● SUPPLIED RECORDS
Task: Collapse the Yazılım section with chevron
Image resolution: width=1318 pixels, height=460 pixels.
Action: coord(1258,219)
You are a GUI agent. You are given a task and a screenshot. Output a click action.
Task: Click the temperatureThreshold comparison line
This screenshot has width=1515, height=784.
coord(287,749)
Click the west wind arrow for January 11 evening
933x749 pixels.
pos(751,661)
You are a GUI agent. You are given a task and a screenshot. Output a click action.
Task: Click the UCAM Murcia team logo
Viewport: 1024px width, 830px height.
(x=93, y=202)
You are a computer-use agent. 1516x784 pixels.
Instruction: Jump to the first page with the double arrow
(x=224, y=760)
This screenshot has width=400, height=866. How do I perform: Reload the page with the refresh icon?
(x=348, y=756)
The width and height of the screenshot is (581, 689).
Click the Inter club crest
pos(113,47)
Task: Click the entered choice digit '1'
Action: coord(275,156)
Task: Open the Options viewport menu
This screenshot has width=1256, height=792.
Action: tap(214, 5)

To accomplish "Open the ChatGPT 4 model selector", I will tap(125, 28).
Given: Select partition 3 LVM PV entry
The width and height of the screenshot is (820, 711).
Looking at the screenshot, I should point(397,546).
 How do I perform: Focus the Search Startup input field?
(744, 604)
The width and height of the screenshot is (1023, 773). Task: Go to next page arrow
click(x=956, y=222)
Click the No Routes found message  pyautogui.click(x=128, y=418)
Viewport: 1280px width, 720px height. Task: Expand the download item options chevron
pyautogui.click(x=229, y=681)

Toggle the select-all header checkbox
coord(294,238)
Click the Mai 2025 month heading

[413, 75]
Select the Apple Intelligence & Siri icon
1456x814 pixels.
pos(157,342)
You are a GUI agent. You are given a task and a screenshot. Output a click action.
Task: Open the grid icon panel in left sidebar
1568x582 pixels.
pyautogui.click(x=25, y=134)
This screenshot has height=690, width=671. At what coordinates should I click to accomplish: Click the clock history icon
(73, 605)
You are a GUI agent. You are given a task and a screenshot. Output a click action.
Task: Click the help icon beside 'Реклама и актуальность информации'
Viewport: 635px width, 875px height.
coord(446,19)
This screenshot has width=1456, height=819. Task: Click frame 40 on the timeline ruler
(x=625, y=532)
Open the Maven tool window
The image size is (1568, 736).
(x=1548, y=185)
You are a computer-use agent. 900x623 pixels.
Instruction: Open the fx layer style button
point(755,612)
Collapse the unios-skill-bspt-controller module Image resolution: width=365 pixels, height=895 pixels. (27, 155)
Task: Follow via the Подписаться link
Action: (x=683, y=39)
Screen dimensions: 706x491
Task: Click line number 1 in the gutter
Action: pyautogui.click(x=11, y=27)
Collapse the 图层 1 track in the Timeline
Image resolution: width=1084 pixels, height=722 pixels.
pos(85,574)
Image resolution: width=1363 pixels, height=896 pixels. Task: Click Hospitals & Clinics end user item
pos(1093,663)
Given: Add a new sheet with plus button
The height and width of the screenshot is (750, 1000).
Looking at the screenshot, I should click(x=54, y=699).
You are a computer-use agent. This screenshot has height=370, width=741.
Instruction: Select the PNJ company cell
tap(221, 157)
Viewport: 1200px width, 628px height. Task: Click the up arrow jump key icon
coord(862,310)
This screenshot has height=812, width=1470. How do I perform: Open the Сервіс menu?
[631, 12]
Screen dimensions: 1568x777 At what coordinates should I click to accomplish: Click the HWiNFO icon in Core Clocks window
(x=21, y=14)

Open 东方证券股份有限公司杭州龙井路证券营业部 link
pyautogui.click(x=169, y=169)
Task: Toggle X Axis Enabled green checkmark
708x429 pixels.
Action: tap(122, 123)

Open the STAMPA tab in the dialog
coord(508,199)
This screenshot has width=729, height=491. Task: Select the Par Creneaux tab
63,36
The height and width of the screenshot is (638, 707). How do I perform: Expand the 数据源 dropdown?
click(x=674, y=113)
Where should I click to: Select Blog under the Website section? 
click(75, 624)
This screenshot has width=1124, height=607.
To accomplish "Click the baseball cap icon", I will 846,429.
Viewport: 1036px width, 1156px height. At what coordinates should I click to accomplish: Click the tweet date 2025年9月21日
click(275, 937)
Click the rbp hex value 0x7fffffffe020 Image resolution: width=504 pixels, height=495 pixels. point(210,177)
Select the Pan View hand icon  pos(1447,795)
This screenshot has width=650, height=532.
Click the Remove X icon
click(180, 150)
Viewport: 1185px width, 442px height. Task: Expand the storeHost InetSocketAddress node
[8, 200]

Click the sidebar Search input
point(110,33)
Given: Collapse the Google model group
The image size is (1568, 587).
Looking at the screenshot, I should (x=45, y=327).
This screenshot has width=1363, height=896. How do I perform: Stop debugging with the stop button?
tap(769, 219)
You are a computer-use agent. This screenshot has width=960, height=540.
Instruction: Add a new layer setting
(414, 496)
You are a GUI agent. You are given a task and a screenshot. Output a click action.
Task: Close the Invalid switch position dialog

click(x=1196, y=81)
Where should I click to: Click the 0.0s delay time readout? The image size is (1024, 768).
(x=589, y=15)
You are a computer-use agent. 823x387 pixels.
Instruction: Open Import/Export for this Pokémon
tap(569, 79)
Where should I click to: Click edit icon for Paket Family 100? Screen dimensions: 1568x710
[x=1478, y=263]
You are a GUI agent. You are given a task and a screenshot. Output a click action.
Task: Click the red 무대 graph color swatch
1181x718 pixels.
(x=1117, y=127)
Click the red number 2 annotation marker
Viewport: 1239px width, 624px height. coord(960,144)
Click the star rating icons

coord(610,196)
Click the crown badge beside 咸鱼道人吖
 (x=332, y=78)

● TASK TO CARRY OUT
All the records above need to be printed exactly.

● PROBLEM SOLUTION
Task: Collapse the Yazılım section with chevron
Image resolution: width=1318 pixels, height=460 pixels.
Action: coord(1258,219)
You are a GUI agent. You are given a task and a screenshot. Output a click action.
Task: Click the temperatureThreshold comparison line
This screenshot has width=1515, height=784.
coord(287,749)
Click the west wind arrow for January 11 evening
933x749 pixels.
pos(751,661)
You are a GUI agent. You are given a task and a screenshot. Output a click action.
Task: Click the UCAM Murcia team logo
Viewport: 1024px width, 830px height.
(x=93, y=202)
You are a computer-use agent. 1516x784 pixels.
Instruction: Jump to the first page with the double arrow
(x=224, y=760)
This screenshot has width=400, height=866. How do I perform: Reload the page with the refresh icon?
(x=348, y=756)
The width and height of the screenshot is (581, 689).
Click the Inter club crest
pos(113,47)
Task: Click the entered choice digit '1'
Action: coord(275,156)
Task: Open the Options viewport menu
This screenshot has width=1256, height=792.
Action: tap(214, 5)

To accomplish "Open the ChatGPT 4 model selector", I will tap(125, 28).
Given: Select partition 3 LVM PV entry
The width and height of the screenshot is (820, 711).
Looking at the screenshot, I should point(397,546).
 How do I perform: Focus the Search Startup input field?
(744, 604)
The width and height of the screenshot is (1023, 773). Task: Go to next page arrow
click(x=956, y=222)
Click the No Routes found message  pyautogui.click(x=128, y=418)
Viewport: 1280px width, 720px height. Task: Expand the download item options chevron
pyautogui.click(x=229, y=681)

Toggle the select-all header checkbox
coord(294,238)
Click the Mai 2025 month heading

[413, 75]
Select the Apple Intelligence & Siri icon
1456x814 pixels.
pos(157,342)
You are a GUI agent. You are given a task and a screenshot. Output a click action.
Task: Open the grid icon panel in left sidebar
1568x582 pixels.
pyautogui.click(x=25, y=134)
This screenshot has height=690, width=671. At what coordinates should I click to accomplish: Click the clock history icon
(73, 605)
You are a GUI agent. You are given a task and a screenshot. Output a click action.
Task: Click the help icon beside 'Реклама и актуальность информации'
Viewport: 635px width, 875px height.
coord(446,19)
This screenshot has width=1456, height=819. Task: Click frame 40 on the timeline ruler
(x=625, y=532)
Open the Maven tool window
The image size is (1568, 736).
(x=1548, y=185)
You are a computer-use agent. 900x623 pixels.
Instruction: Open the fx layer style button
point(755,612)
Collapse the unios-skill-bspt-controller module Image resolution: width=365 pixels, height=895 pixels. (27, 155)
Task: Follow via the Подписаться link
Action: (x=683, y=39)
Screen dimensions: 706x491
Task: Click line number 1 in the gutter
Action: pyautogui.click(x=11, y=27)
Collapse the 图层 1 track in the Timeline
Image resolution: width=1084 pixels, height=722 pixels.
pos(85,574)
Image resolution: width=1363 pixels, height=896 pixels. Task: Click Hospitals & Clinics end user item
pos(1093,663)
Given: Add a new sheet with plus button
The height and width of the screenshot is (750, 1000).
Looking at the screenshot, I should click(x=54, y=699).
You are a computer-use agent. This screenshot has height=370, width=741.
Instruction: Select the PNJ company cell
tap(221, 157)
Viewport: 1200px width, 628px height. Task: Click the up arrow jump key icon
coord(862,310)
This screenshot has height=812, width=1470. How do I perform: Open the Сервіс menu?
[631, 12]
Screen dimensions: 1568x777 At what coordinates should I click to accomplish: Click the HWiNFO icon in Core Clocks window
(x=21, y=14)

Open 东方证券股份有限公司杭州龙井路证券营业部 link
pyautogui.click(x=169, y=169)
Task: Toggle X Axis Enabled green checkmark
708x429 pixels.
Action: tap(122, 123)

Open the STAMPA tab in the dialog
coord(508,199)
This screenshot has width=729, height=491. Task: Select the Par Creneaux tab
63,36
The height and width of the screenshot is (638, 707). How do I perform: Expand the 数据源 dropdown?
click(x=674, y=113)
Where should I click to: Select Blog under the Website section? 
click(75, 624)
This screenshot has width=1124, height=607.
To accomplish "Click the baseball cap icon", I will 846,429.
Viewport: 1036px width, 1156px height. At what coordinates should I click to accomplish: Click the tweet date 2025年9月21日
click(275, 937)
Click the rbp hex value 0x7fffffffe020 Image resolution: width=504 pixels, height=495 pixels. point(210,177)
Select the Pan View hand icon  pos(1447,795)
This screenshot has width=650, height=532.
Click the Remove X icon
click(180, 150)
Viewport: 1185px width, 442px height. Task: Expand the storeHost InetSocketAddress node
[8, 200]

Click the sidebar Search input
point(110,33)
Given: Collapse the Google model group
The image size is (1568, 587).
Looking at the screenshot, I should (x=45, y=327).
This screenshot has width=1363, height=896. How do I perform: Stop debugging with the stop button?
tap(769, 219)
You are a computer-use agent. This screenshot has width=960, height=540.
Instruction: Add a new layer setting
(414, 496)
You are a GUI agent. You are given a task and a screenshot. Output a click action.
Task: Close the Invalid switch position dialog

click(x=1196, y=81)
Where should I click to: Click the 0.0s delay time readout? The image size is (1024, 768).
(x=589, y=15)
You are a computer-use agent. 823x387 pixels.
Instruction: Open Import/Export for this Pokémon
tap(569, 79)
Where should I click to: Click edit icon for Paket Family 100? Screen dimensions: 1568x710
[x=1478, y=263]
You are a GUI agent. You are given a task and a screenshot. Output a click action.
Task: Click the red 무대 graph color swatch
1181x718 pixels.
(x=1117, y=127)
Click the red number 2 annotation marker
Viewport: 1239px width, 624px height. coord(960,144)
Click the star rating icons

coord(610,196)
Click the crown badge beside 咸鱼道人吖
 (x=332, y=78)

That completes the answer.